TUCSON, Ariz. (KGUN) — If you walked into Davis Bilingual Elementary Magnet School this past month, you would hear music coming from the halls and inside the classrooms.
Some students like JJ Valenzuela, 11, look forward to mariachi camp all year.
He’s been going to the camp for about 6 years and is about to be in the sixth grade. He sings and also plays five instruments including the guitar, vihuela, harp, trumpet, and guitarron.
“It kind of just depends on the song, but I like really like doing both,” he said.
At the camp, other students also learn how to play the instruments JJ does, but also play the violin, trumpets, and all the instruments needed to play mariachi songs.
JJ is just one of the over 260 kids who were in the camp this year.
One of Valenzuela’s instructors is his dad Jaime Valenzuela.
“The music helps me with the bonding and with my kids,” he said.
Jaime took over for his dad, Dr.
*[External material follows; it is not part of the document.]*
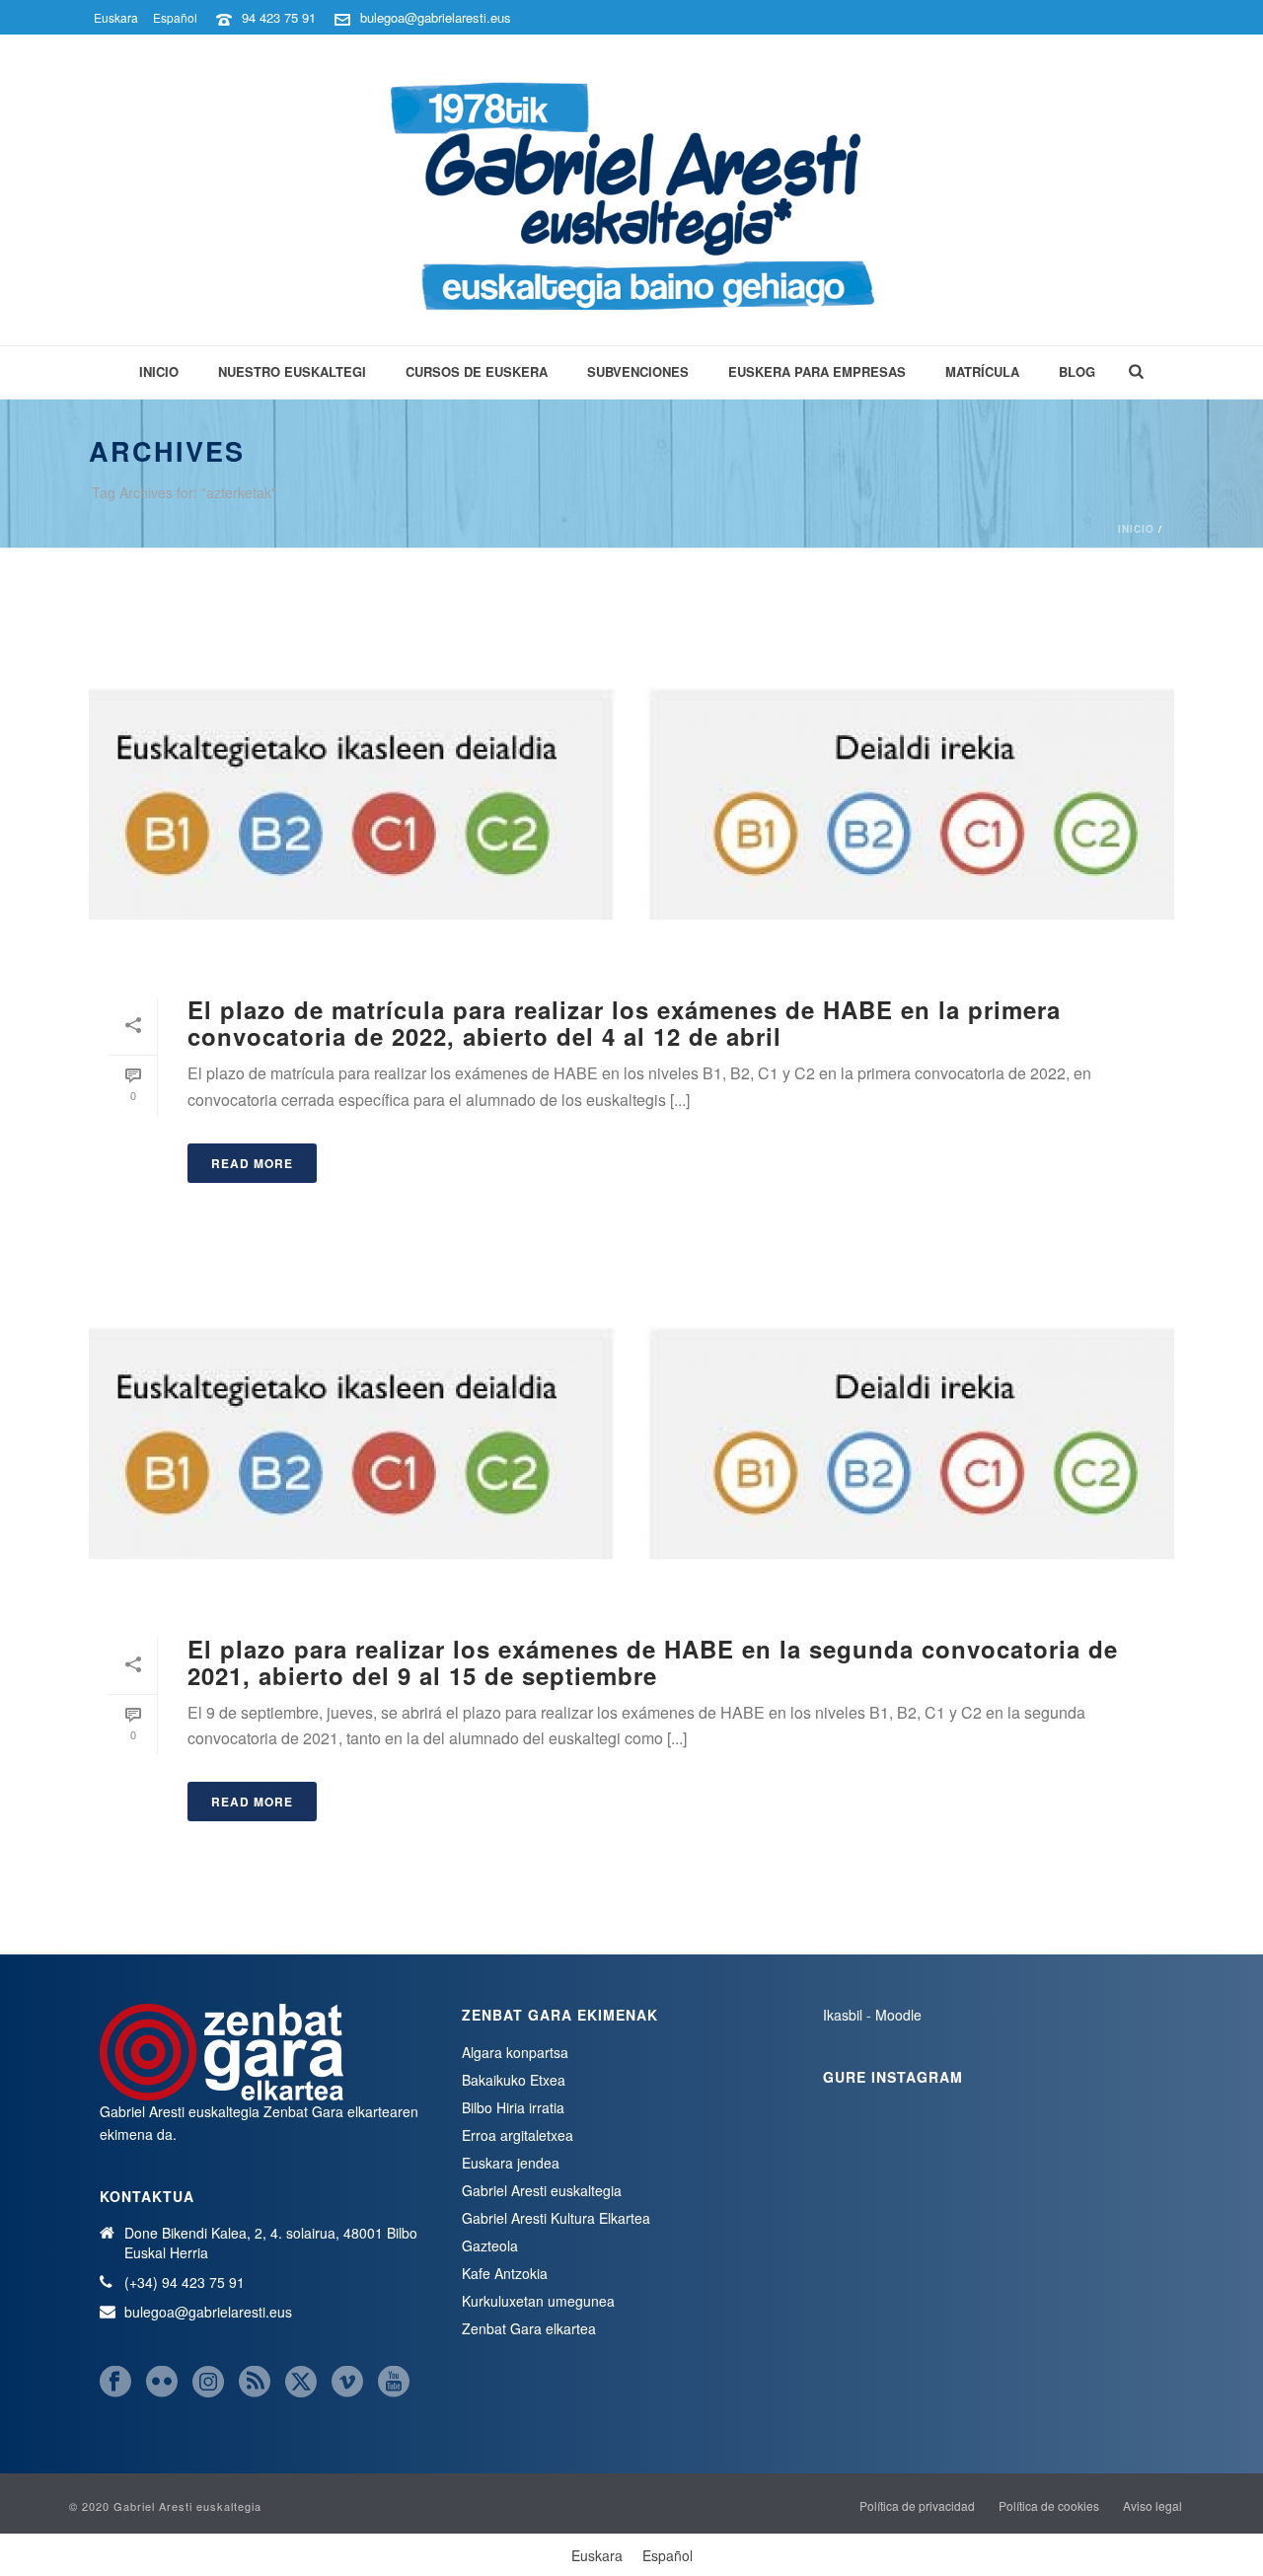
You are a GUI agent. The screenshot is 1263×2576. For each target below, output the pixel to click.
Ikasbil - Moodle (872, 2014)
Alfredo Valenzuela, who has murals painted of him all over the school’s cafeteria.
Alfredo started working at the school in the early 1980s before Jaime became a student there in 1985.
“So many lives have been impacted through music. That’s the thing that surprises most people…is to see how many kids that have gone through our program,” Jaime Valenzuela said.
JJ has been learning from his dad and his grandfather and they have all performed together.
“I like making like memories and like…experiencing what my dad experienced from his dad,” he said.
However, it’s not just Jaime who is an instructor at the school. His brothers and sisters and their kids also teach classes at the camp.
“To have them here means a lot to me and to my dad,” Jaime Valenzuela said.
They also perform together at parties, fundraisers, educational conferences, and other local events.
“Sharing the culture of mariachi music is how we do that together,” Jaime Valenzuela said.
So if you see them playing at a concert or teaching at schools, for JJ, Jaime, and their family, music isn’t just their passion; it’s also their legacy.
“The music is what keeps the…keeps our family together. It’s the glue of our family,” Jaime said.